WHAT THE TASK REQUIRES: The answer should consist of each line from the data below that includes "Summer".
***** DATA FOR REVIEW
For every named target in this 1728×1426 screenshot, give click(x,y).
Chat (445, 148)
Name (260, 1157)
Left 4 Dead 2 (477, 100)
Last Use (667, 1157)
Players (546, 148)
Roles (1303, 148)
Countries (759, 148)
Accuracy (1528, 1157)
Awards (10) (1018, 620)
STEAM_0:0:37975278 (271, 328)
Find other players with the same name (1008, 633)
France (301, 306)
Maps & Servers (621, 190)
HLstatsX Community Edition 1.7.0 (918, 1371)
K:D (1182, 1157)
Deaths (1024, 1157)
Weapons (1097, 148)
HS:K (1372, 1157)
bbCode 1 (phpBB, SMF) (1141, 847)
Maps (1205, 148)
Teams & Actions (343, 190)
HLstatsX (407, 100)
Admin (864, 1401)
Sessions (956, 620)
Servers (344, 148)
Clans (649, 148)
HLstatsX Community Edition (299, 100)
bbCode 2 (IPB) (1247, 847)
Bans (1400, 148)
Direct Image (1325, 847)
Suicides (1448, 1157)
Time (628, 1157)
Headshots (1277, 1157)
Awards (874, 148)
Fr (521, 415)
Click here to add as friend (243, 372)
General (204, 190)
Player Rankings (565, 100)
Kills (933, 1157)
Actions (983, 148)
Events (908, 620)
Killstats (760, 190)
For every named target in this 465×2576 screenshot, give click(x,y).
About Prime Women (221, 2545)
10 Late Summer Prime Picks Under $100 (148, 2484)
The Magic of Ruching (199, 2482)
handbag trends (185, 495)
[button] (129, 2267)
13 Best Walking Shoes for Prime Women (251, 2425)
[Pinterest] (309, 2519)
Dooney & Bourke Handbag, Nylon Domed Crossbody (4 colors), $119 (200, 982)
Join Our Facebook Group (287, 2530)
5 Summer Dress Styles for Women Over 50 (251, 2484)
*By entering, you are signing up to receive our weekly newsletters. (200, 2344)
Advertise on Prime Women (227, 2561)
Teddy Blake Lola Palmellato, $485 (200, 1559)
**********
FINISHED TASK:
10 Late Summer Prime Picks Under $100 (148, 2484)
5 Summer Dress Styles for Women Over 50 (251, 2484)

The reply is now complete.